◆ **Work item A**:
Write out the passage on lockdowns and poverty between "Not only from" and "not happened already.", inclusive.
◆ **Work item B**:
Write what comes next in the passage on lockdowns, migrant workers and poverty, picking up after its final sentence.

The first time this happened was when a 21-day nationwide lockdown was announced with just four hour notice on March 24, and then again on April 14, when an extension till May 3 of the lockdown was announced. That a great many share this same understanding of poverty is seen in the many trolls taking to the social media platforms to term this as public indiscipline born of illiteracy. This is rather incredible for it ought to have been obvious that for these fleeing migrants, it is the Dickensian sense of doom they were running away from. The lockdowns have deprived them of their jobs and livelihood means putting them into immense difficulties in the alien cities where they now live in cheap and congested rented accommodations in slums, sometimes several of them sharing a single room. Not only this, in these uncertain times, they have no guarantee at all if the day jobs they were engaged in will be there for them when the lockdown ends. That they broke curfew several times at several cities, blindly scrambling to find any straw to hold on to, is a measure of this despair.

Not only from the moralistic point of view of helping those in difficulty and despair, this failure to understand and empathise with this despair by those at the helm of political power can result in serious compromises of strategy to prevent and contain this pandemic. If any of those in the crowds of migrant labourers which broke curfew had the virus, it is only imaginable how many more could have become infected, and if they managed to disperse to their native villages, it is a foregone conclusion how impossible contact tracking to keep the virus pinned down would become. We do hope this has not happened already.

In Manipur, the conceptualisation of poverty by the administration has not been much different either. The persistent message has been this lockdown is for everybody’s good and all must bear it out together. As everywhere else, it is true there is no better way to fight this virus than for people not to come in contact with it, therefore the importance of lockdowns. This will be at least till a preventive or curative vaccine is found. However, to ensure complete compliance to these lockdowns, the administration needs to understand the reason that may compel people come out of their homes. Few or nobody would ever want to die or kill. If despite the possibility of causing either of these consequences, there are people still coming out, it would have to mean there are other more compelling reasons to do so. One of these, as we have said, is the fear of starvation. This is the reason why the administration needs to see poverty from the Dickensian vantage, and factor in measures to mitigate this dread amongst those who have little savings or adequate stored food to last out the lockdown.

◆ **Supplied records**:
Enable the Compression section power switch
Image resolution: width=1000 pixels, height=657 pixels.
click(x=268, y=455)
...
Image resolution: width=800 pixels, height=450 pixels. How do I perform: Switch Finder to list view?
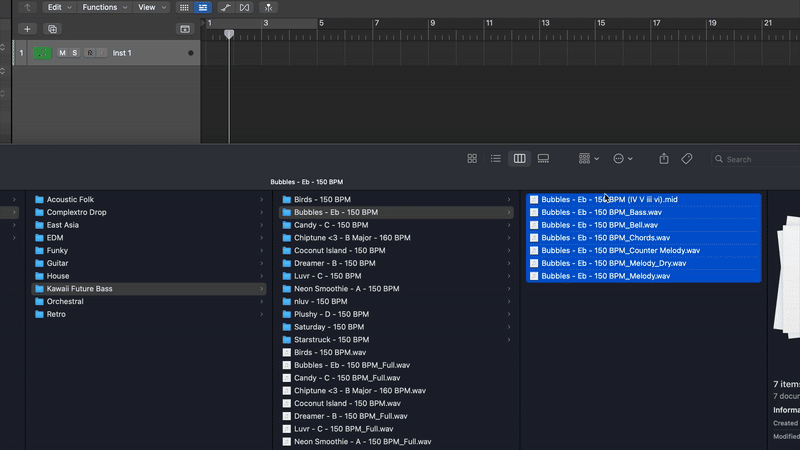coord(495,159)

◆ **Written response A**:
Not only from the moralistic point of view of helping those in difficulty and despair, this failure to understand and empathise with this despair by those at the helm of political power can result in serious compromises of strategy to prevent and contain this pandemic. If any of those in the crowds of migrant labourers which broke curfew had the virus, it is only imaginable how many more could have become infected, and if they managed to disperse to their native villages, it is a foregone conclusion how impossible contact tracking to keep the virus pinned down would become. We do hope this has not happened already.

◆ **Written response B**:
As a way forward, just as a crowd-funded CM Relief Fund was set up to meet COVID emergency, perhaps the upper echelon of the protected government services could also be made to take a pay cut, and from this fund, vulnerable families can be given Rs. 5000 to Rs.10,000 for every month the lockdown is extended as survival cash. The higher salary Grade-1 and 2 employees for instance could be made to take a 30 percent and 20 percent pay cuts respectively for the purpose for the next few months. Minsters and MLAs could be clubbed with Grade-1 category. If this were to be so, in all likelihood the lockdowns will be much more successful, besides saving misery to thousands. In the meantime, as we have written earlier, once the picture of the presence of the virus in our midst has been mapped successfully during the lockdown, a calibrated restriction placed on suspected clusters must replace this total shutdown so that the economy, and jobs in the informal sector, are not damaged irreversibly.